I remember two meetings from my first week at Northern Arts in May 2000 very vividly. One was with Mary Briggs and Elizabeth Hammill, two inspired and inspirational women who had a vision of creating a centre for childen's literature in Newcastle, and to collect illustrations and manuscripts relating to children's books. They had a cubbyhole of an office, much experience of being patronised, but a fierce determination. Their annual grant from my department (I had just become Head of Film, Media and Literature) was £8000 per year. Ten years later, Seven Stories, the national centre Mary and Elizabeth created, is coming up to its 5th birthday and a thriving place working on accredited museum status and other developments - although not without challenges as a result of that success, and the current funding environment.
The other meeting I remember was at the BFI with the other heads of film in the ten Regional Arts Boards - this being a year before Gerry Robinson and Peter Hewitt decided to merge the RABS and the Arts Council of England into one organisation.
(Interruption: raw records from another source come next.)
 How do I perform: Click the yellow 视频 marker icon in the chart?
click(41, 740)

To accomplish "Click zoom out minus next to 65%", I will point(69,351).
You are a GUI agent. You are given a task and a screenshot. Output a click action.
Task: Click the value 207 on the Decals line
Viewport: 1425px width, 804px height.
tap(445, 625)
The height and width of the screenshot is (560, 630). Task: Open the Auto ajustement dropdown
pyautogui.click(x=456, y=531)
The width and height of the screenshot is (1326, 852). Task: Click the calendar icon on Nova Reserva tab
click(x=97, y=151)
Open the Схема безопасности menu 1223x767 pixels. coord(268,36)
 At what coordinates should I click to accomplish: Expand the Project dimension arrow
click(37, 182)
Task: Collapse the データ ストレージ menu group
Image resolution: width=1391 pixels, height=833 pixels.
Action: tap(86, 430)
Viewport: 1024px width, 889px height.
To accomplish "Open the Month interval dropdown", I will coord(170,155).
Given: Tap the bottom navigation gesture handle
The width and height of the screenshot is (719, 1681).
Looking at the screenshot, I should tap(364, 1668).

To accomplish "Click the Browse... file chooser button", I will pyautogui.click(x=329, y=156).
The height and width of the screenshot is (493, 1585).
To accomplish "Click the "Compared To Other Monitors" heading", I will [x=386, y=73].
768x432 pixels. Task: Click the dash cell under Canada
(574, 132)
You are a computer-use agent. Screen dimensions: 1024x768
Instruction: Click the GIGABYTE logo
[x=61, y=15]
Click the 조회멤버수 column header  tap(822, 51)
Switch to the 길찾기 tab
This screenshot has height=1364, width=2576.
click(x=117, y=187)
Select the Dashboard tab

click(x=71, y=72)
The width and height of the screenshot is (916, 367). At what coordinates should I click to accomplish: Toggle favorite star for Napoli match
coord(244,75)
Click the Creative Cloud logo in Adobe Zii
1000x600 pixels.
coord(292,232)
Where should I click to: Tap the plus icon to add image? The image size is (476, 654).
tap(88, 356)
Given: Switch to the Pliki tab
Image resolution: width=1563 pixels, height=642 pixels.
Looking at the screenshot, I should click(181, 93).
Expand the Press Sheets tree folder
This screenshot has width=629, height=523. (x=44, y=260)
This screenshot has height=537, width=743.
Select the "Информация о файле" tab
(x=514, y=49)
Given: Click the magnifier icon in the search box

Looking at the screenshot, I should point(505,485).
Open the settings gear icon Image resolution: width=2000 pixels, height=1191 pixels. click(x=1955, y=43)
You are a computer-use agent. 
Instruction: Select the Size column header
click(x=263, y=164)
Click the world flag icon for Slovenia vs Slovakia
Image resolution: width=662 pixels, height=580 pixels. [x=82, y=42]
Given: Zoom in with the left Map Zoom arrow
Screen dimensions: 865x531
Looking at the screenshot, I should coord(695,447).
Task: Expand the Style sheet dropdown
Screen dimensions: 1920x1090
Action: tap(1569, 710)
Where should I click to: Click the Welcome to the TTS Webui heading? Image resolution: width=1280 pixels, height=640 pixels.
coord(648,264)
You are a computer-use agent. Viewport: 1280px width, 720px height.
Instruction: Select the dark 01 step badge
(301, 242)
The meeting was to discuss the approach to the then fledgling Film Council (before it grew a UK pre-fix, and after its various parts had come out of BFI and Arts Council). They were clearly insistent on taking film and media out of the regional 'arts' bodies and into standalone 'screen agencies' which they would fund. At the end of the meeting, the chair of the meeting shared his current reading, suggesting it might be instructive for the group. It was Anthony Beevers' book Stalingrad.
Today's announcements by DCMS about arm's length bodies suggest that the particular quangic realignment I subsequently spent a year doing, which involved merging two organisations and half my own department into Northern Film and Media (in which I was only being saved from redundancy myself by a job coming up in the afore-mentioned merging of RABs and ACE) was a mere bout of fisticuffs compared to the heavy shelling and demolition going on now. The UK Film Council and Museums Libraries and Archives Council are to be abolished, alongside some other other mergers and reviews.
There are many implications of this, of course. It is clearly driven by a macho and misplaced cost-cutting and 'efficiency' agenda, that refuses to heed to logic, even where it means putting things back together once rent asunder (the lead for film seems to be heading back to BFI, for instance even though they have moved on in the last 10 years) or things which have restructured and refocused very radically - within the last two years in MLA's case. This is worrying for the Spending Review. It also comes alongside other abolitions: of the regional development agencies and the regional government offices to name two bodies which certainly played a huge part in the cultural regeneration of North East England. This is a huge amount of expertise to be lost in a short time. Other things logically start to fray, too - such as the partnerships of agencies brought together after the Hodge Review abolished regional cultural consortia. The practical implications will take time to work through. Most urgent, given the closure next month of the consultation, is consideration of issues of lottery distribution. How might that be best configured to enable investment into quality cultural activity and resilient organisations and ways of working?
My concern is that this feels like a list of things I've helped build being torn down in the wake of these cuts. (Though painful at the time, I do think Northern Arts losing film was a good thing ultimately, and Northern Film and Media a great success under Tom Harvey.) However, I am reminded of the interview I heard this morning with Owen Luder, the architect of Gateshead's famous 'Get Carter' car park, demolition of which began this very day. although obviously saddened, and seeing alternatives, he ultimately accepted that change sweeps most things away. (That's him in the photo above.) Maybe my point is change, the adaptive cycle and that things must continue to be built against the odds - in the way that Seven Stories was.
The important thing is that what follows can work. I would be the last to say the current infrastructure was perfect, and we shouldn't let resistance to cuts blind us to the redesign opportuity/challenge presented by these moves. I wouldn't want to worry the good folk of Audiences North East by reminding them of my role in setting it up, but one of the key things I argued for was that it would work across 'arts' , 'film', 'museums' and much more - because potential audiences didn't recognise those boundaries. It was a battle persuading some people, to be honest - and did mean closing another organisation. But it's worked, and ANE is a strong organisation with a growing membership. Could that approach be built on? Similarly, many creative people find it hard to draw a clear line between 'film' and 'moving image', and many galleries are full of video work. Can the sector(s) 'crowdsource' any strategic gaps, for instance? How do we work with local government, who could play an increasingly vital role as regional layers are stripped out, despite their own resource challenges?
More (or maybe less) anon, no doubt.